Text section:
◇ ◇ ◇ ◇

I'm a baseball fan first, football second, basketball third. Soccer...OK, but I have the usual American complaints about it. That's also the order in which I understand the games. I am not a big sports fan. I keep a pretty casual eye on "my teams", not much more. But I do suffer when the the Red Sox lose, especially to the Yankees. Less so for the Giants, who I will root for even over the Patriots. Boston teams are always my second choice - a product of my undergraduate and graduate education in Massachusetts and long time preference for New England summer vacations.
My wife has long denigrated football's championship game as the "Stupid Bowl". But that now seems too disrespectful a judgement. Now that even the NFL admits that perhaps 30 of players will suffer symptomatic brain injury. Now my background as a workplace injury lawyer causes me to recoil from the game. I still listen to Fordham football on WFUV, keep an eye out for the Giants and Pats, Notre Dame too. But the days of celebrating a hit are gone, the excitement of the "sack" are fading. And now I see football frenzy as part of Texas pathology.

◇ ◇ ◇ ◇

Explore the material:
1/ Sum up the text on sports fandom in two sentences.
2/ Return the part of the text on sports fandom that begins at the words "I'm a baseball" and stops after "England summer vacations.".

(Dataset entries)
◇ ◇ ◇ ◇

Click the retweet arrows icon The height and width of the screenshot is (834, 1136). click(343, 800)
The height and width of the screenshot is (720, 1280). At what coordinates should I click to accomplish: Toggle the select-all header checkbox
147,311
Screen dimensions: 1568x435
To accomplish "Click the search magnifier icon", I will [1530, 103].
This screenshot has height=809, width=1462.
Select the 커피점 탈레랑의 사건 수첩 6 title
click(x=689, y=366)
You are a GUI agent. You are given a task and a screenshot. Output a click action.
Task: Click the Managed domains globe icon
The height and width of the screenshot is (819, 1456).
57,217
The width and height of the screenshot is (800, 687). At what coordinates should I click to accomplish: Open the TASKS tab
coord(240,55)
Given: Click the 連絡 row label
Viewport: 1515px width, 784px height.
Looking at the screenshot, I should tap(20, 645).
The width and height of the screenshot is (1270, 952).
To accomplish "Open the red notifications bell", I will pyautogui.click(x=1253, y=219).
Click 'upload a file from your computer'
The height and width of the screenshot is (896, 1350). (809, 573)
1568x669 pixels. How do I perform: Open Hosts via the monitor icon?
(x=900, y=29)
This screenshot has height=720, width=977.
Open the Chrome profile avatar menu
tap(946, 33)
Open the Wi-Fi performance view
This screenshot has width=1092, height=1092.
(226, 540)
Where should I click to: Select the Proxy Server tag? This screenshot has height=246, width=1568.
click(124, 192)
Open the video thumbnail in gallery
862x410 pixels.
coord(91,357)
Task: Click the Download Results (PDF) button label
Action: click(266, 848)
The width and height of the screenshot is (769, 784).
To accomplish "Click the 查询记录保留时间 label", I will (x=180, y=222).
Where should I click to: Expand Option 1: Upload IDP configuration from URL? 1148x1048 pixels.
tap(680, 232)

◇ ◇ ◇ ◇

Results of the exercise:
1/ The writer ranks baseball first, football second and basketball third, follows a few teams casually, and picks Boston teams as a second choice because of schooling in Massachusetts and New England summer vacations. Now that the NFL admits players may suffer symptomatic brain injury, the writer's background as a workplace injury lawyer causes a recoil from the game, though the writer still keeps an eye on Fordham, the Giants, the Patriots and Notre Dame.

2/
I'm a baseball fan first, football second, basketball third. Soccer...OK, but I have the usual American complaints about it. That's also the order in which I understand the games. I am not a big sports fan. I keep a pretty casual eye on "my teams", not much more. But I do suffer when the the Red Sox lose, especially to the Yankees. Less so for the Giants, who I will root for even over the Patriots. Boston teams are always my second choice - a product of my undergraduate and graduate education in Massachusetts and long time preference for New England summer vacations.